Speed-Torque Characteristics of DC Shunt Motor
The speed-torque characteristics of DC shunt motor are also known as mechanical characteristics. They can be obtained from torque-current and speed-current characteristics of DC shunt motor.
The expression for back e.m.f in a DC motor is given by,
\[{{E}_{b}}={{k}_{a}}\phi N\text{ }\left[ {{k}_{a}}=\frac{ZP}{60A} \right]…(1)\]
Also, we have,
\[{{E}_{b}}=V-{{I}_{a}}{{R}_{a}}…(2)\]
On equating equations (1) and (2), we get,
\[{{k}_{a}}\phi N=V-{{I}_{a}}{{R}_{a}}\]
\[N=\frac{1}{{{k}_{a}}\phi }\left[ V-{{I}_{a}}{{R}_{a}} \right]…(3)\]
The expression for torque of a DC motor is given by,
\[T={{k}_{a}}\phi {{I}_{a}}\]
\[{{I}_{a}}=\frac{T}{{{k}_{a}}\phi }\]
Substituting the above value of Ia in equation (3), we get,
\[N=\frac{1}{{{k}_{a}}\phi }\left[ V-\left( \frac{T}{{{k}_{a}}\phi } \right){{R}_{a}} \right]\]
\[N=\frac{V}{{{k}_{a}}\phi }-\frac{T{{R}_{a}}}{{{({{k}_{a}}\phi )}^{2}}}…(4)\]

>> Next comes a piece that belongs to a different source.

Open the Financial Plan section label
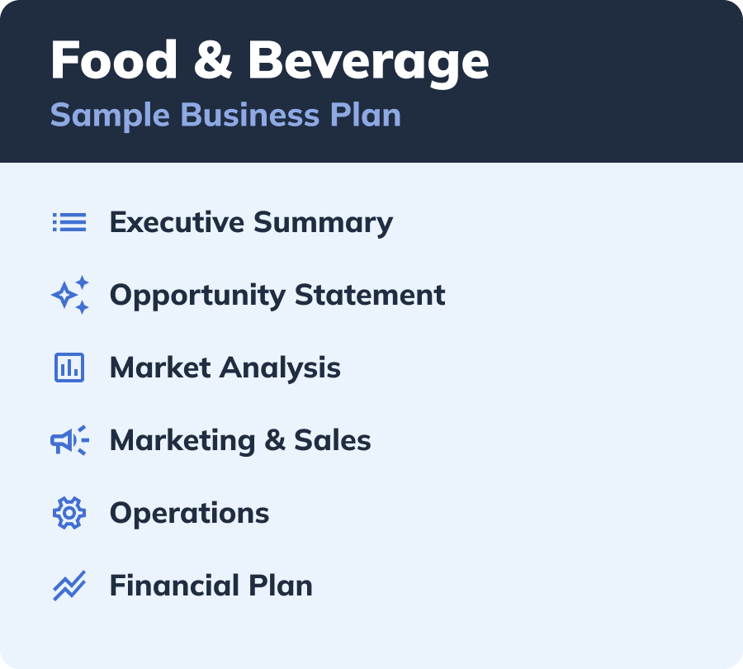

As the torque in a DC motor increases, flux (ϕ) decreases. This is because when torque is increased, armature current increases resulting in reduction of air gap flux ϕ i.e., due to armature reaction and saturation. Therefore, for increased torque there is an increase in the value \(\frac{T}{{{\phi }^{2}}}\) of equation (4) causing a drop in the speed of the motor. However, when the effect of armature reaction is neglected, the value of flux (ϕ) remains constant due to which for increase in torque there will not be much drop in speed of the DC shunt motor. The speed-torque characteristics of a DC shunt motor are drawn as shown below. Dotted line in above figure represents the ideal speed- torque characteristics of a DC shunt motor. But, due to the reduction in flux caused by the armature reaction, the curve is obtained as shown by the thick line.

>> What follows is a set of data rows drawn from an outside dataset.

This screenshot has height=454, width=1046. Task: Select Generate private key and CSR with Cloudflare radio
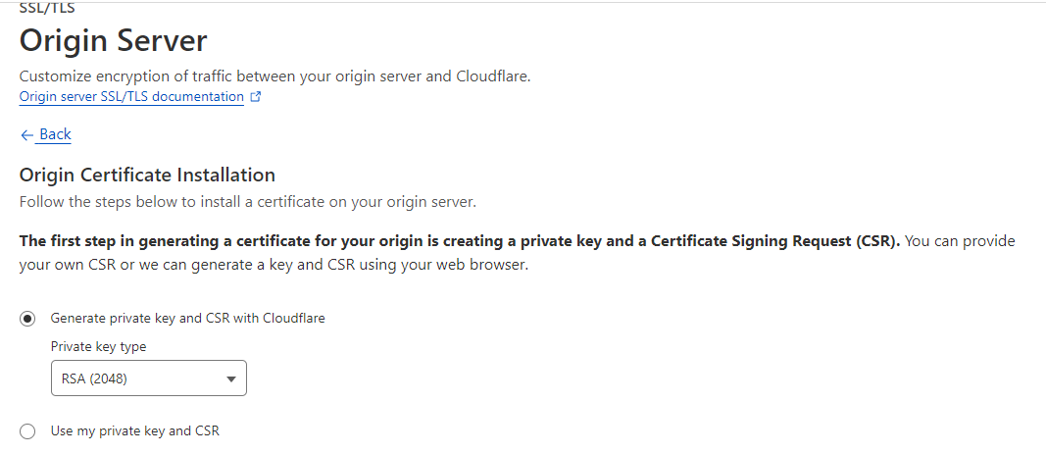(27, 318)
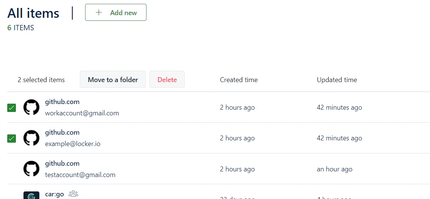430x199 pixels.
Task: Click the 2 selected items label
Action: [41, 80]
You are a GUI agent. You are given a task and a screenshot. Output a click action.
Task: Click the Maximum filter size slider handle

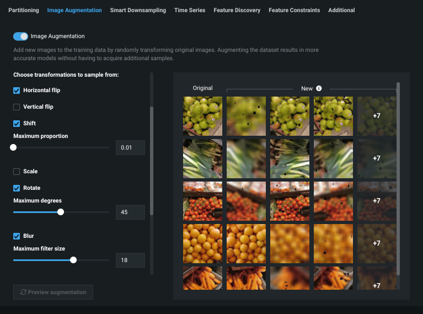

Speed-Torque Characteristics of DC Series Motor
The speed-torque characteristics of DC series motor can be obtained or derived from the torque-current and speed-current characteristics of DC series motor. Therefore, armature torque and speed has inverse relationship as shown in figure (3).
We know that,
\[N\propto \frac{{{E}_{b}}}{\phi }\propto \frac{{{E}_{b}}}{{{I}_{a}}}\]
Since on no-load the speed is dangerously high, the series motors are never started on no-load. When the motor is connected across supply mains without load, the current drawn is small and hence ϕ is small and the speed tends to increase \(\left[ N\propto \frac{{{E}_{b}}}{\phi } \right]\). With increase in speed, Eb increases \(\left[ {{E}_{b}}=\frac{\phi ZN}{60}\times \frac{P}{A} \right]\) thus the field current decreases \(\left[ {{I}_{a}}=\frac{V-{{E}_{b}}}{{{R}_{a}}} \right]\) which in tum leads to decrease in flux and hence speed increases gradually. This process continues until the armature gets damaged. Hence, series motors are not suitable for the services where the load may be entirely removed.